Is TV the big reason for the change?

There's no doubting international TV markets have a huge impact on the clubs. Teams in Europe are concerned about trying to compete with Premier League teams when their new TV deal kicks in next season - this will help soften the blow. A mini-league format should mean more games involving the bigger clubs week-in, week-out, which means the next Champions League TV deal will be easier to sell to markets around the world.

So bad news for the smaller clubs then?

On the face of it, the chances of an extended European campaign for clubs outside the "Big 5" leagues look diminished. However, romantics will point out that a win over two legs in the first round could guarantee 14 matches against some of Europe's biggest teams. The problem there is we still don't know when teams from various countries will enter the competition. Also, a re-jigged, larger team-friendly tournament will be easier for UEFA to sell to foreign TV markets. That means more money for all of the clubs taking part, so the smaller teams could come out of this richer too.

Josep Guardiola kisses the trophy at the end of the UEFA Champions League final football match FC Barcelona vs. Manchester United
Image: Pep Guardiola kisses the trophy after Barcelona's victory

I'm confused. So it's a good thing for them then?

In purely footballing terms, probably not. One thing that isn't apparent is how many rounds teams will have to go through until they reach the new group stage. That may depend on UEFA's complicated coefficient system but some sides will inevitably have to play multiple two-legged ties before qualifying for the group stage. Another element that is up for debate is exactly when the top teams will enter the competition. Bigger clubs will always want as much protection as possible and will push to enter the tournament as late as possible.

So is this to combat talk of a European Super League?

Yes and no. Big clubs want to play each other more often in order to maximise revenue and gain maximum exposure. But there are many critics of the current Champions League format, with the current eight groups of four teams system often leading to obvious results as top seeds tend to play one or two smaller teams every year. The hope is that this would make the tournament more exciting by placing more evenly matched teams against each other on a regular basis and by increasing the number of knock-out games early on.

CL changes discussed
CL changes discussed

UEFA is in talks with clubs to change the format of the Champions League

So when could we see change?

No changes to the competition can take place before the 2018-19 season, when the current international TV deals expire. The bidding process for the next set of contracts start at the end of the year, so UEFA will want this matter agreed by then with September a date mooted.

**WHAT NEEDS TO BE DONE**
Write out, word for word, everything in the Champions League passage from "There's no doubting" down to "around the world.".

**Stored data entries**
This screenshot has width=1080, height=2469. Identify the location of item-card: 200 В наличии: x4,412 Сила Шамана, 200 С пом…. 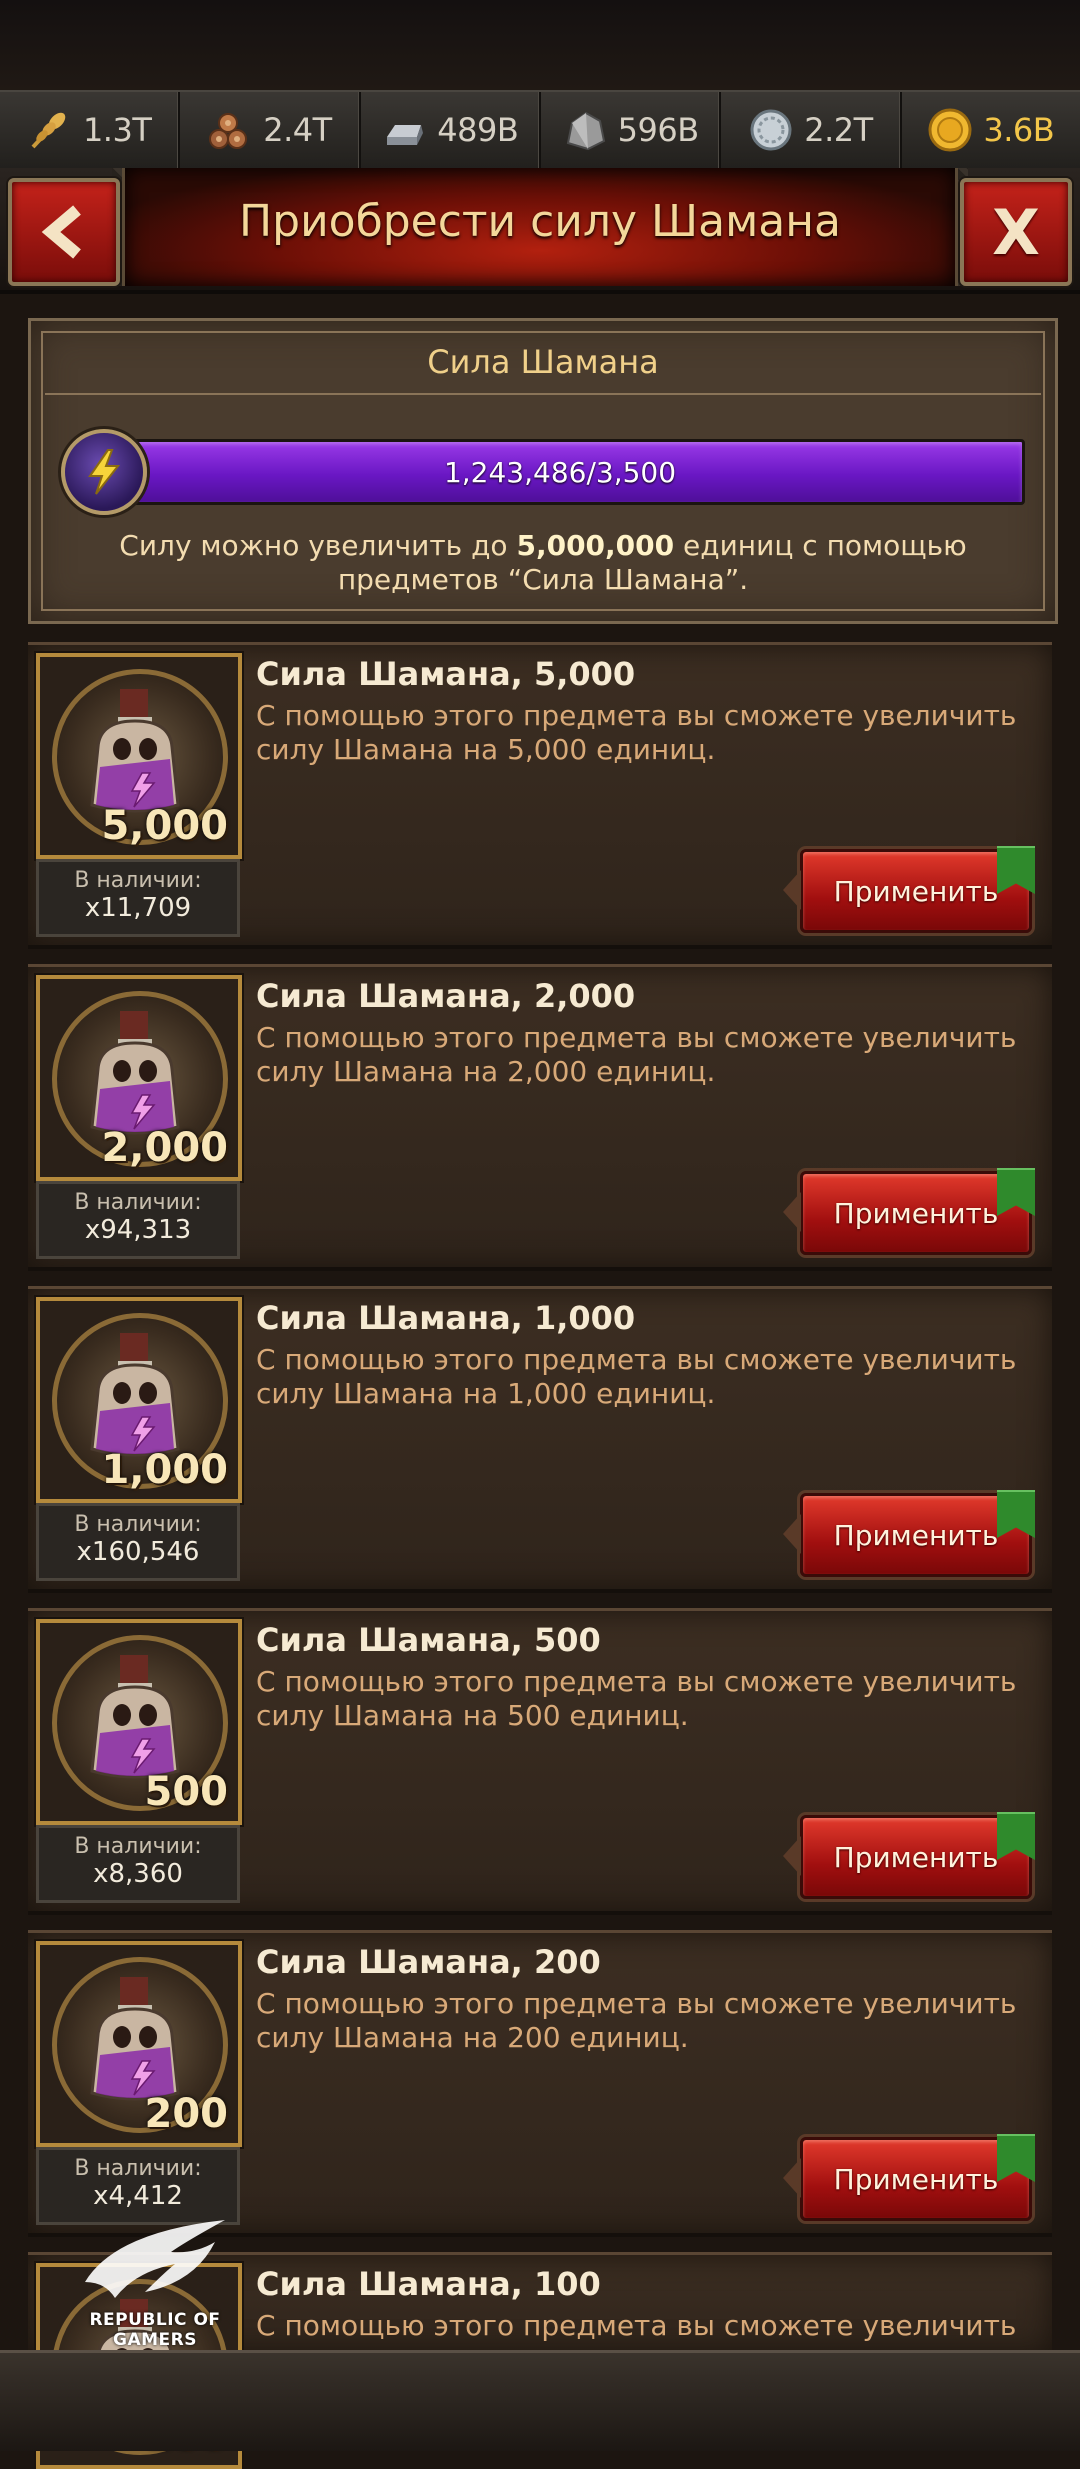
(540, 2084).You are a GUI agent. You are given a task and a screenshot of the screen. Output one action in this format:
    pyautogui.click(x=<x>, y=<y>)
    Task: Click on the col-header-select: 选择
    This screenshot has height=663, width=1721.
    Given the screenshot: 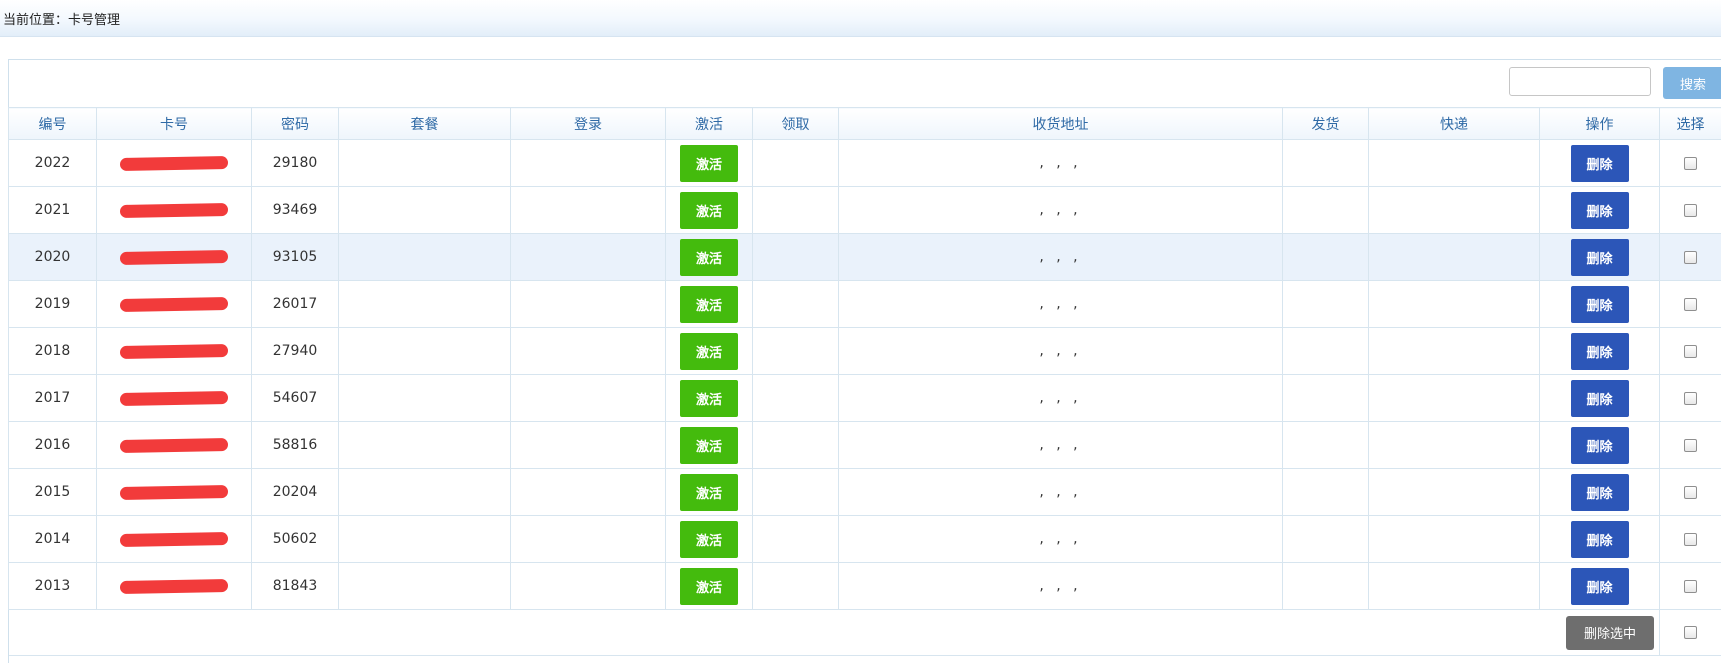 What is the action you would take?
    pyautogui.click(x=1690, y=124)
    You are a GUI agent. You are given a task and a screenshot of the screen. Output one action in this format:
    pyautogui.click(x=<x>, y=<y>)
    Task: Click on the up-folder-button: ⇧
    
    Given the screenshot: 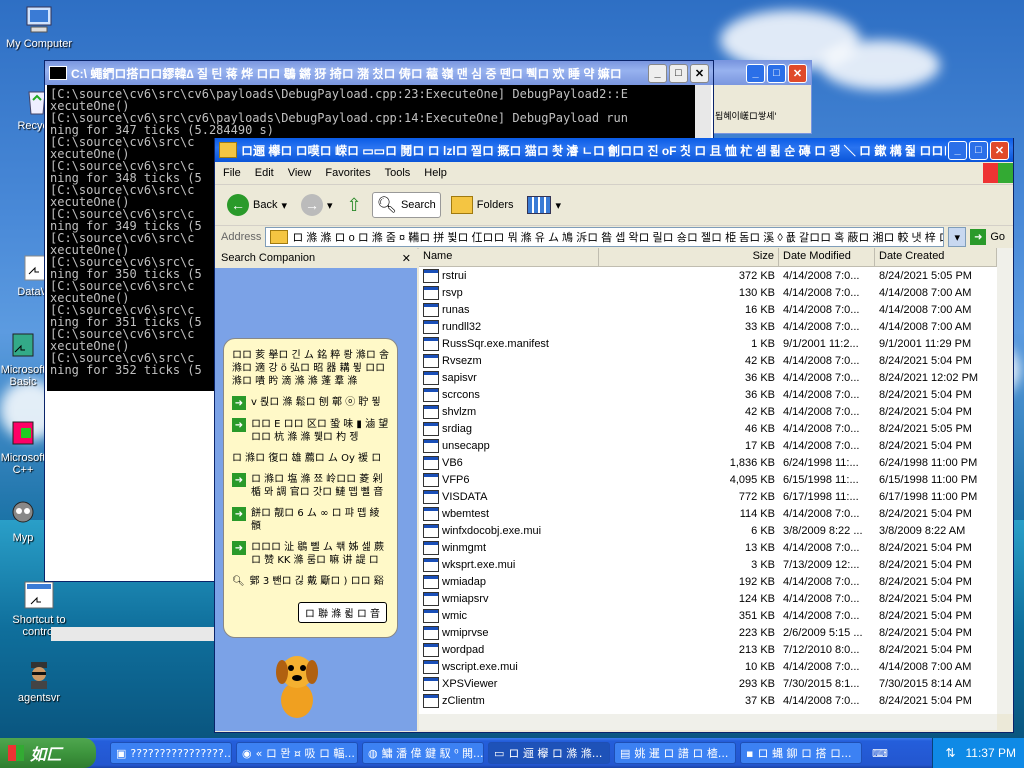 What is the action you would take?
    pyautogui.click(x=354, y=206)
    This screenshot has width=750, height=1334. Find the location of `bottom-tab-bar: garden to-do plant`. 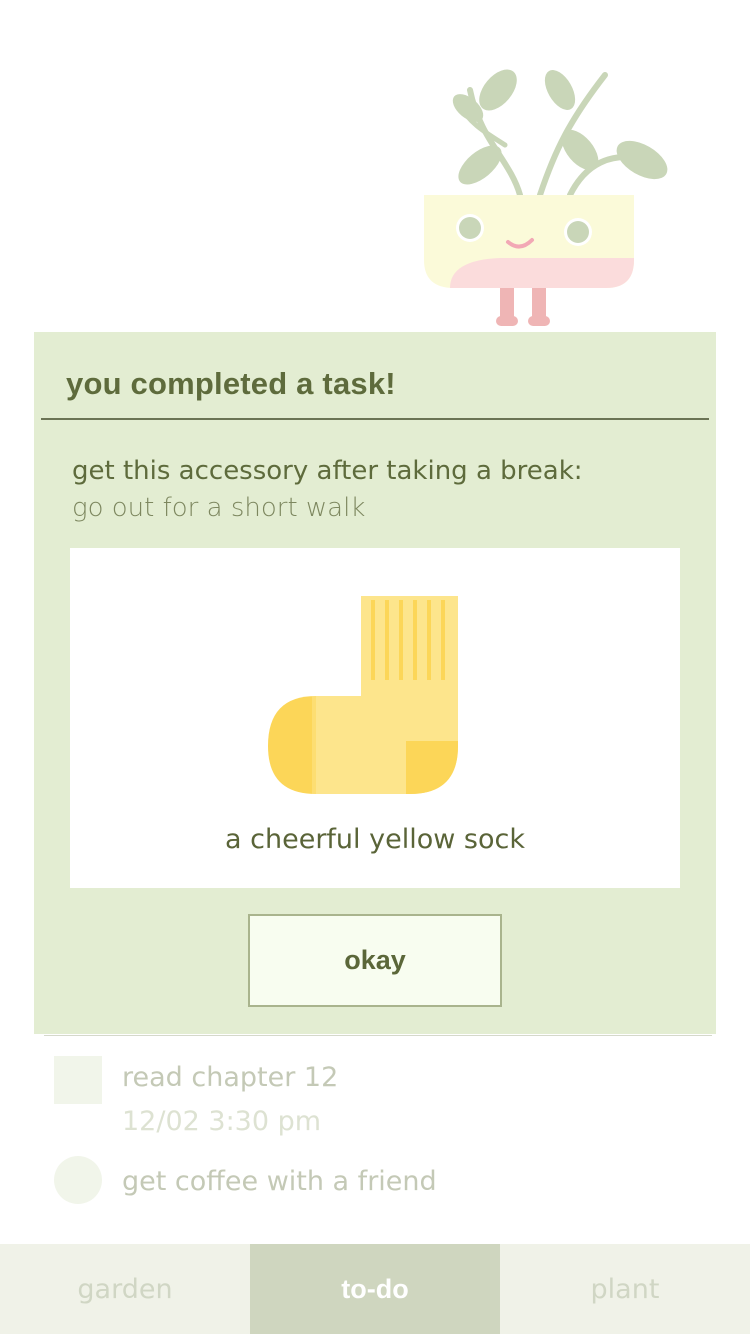

bottom-tab-bar: garden to-do plant is located at coordinates (375, 1289).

**TASK ANSWER**
There's no doubting international TV markets have a huge impact on the clubs. Teams in Europe are concerned about trying to compete with Premier League teams when their new TV deal kicks in next season - this will help soften the blow. A mini-league format should mean more games involving the bigger clubs week-in, week-out, which means the next Champions League TV deal will be easier to sell to markets around the world.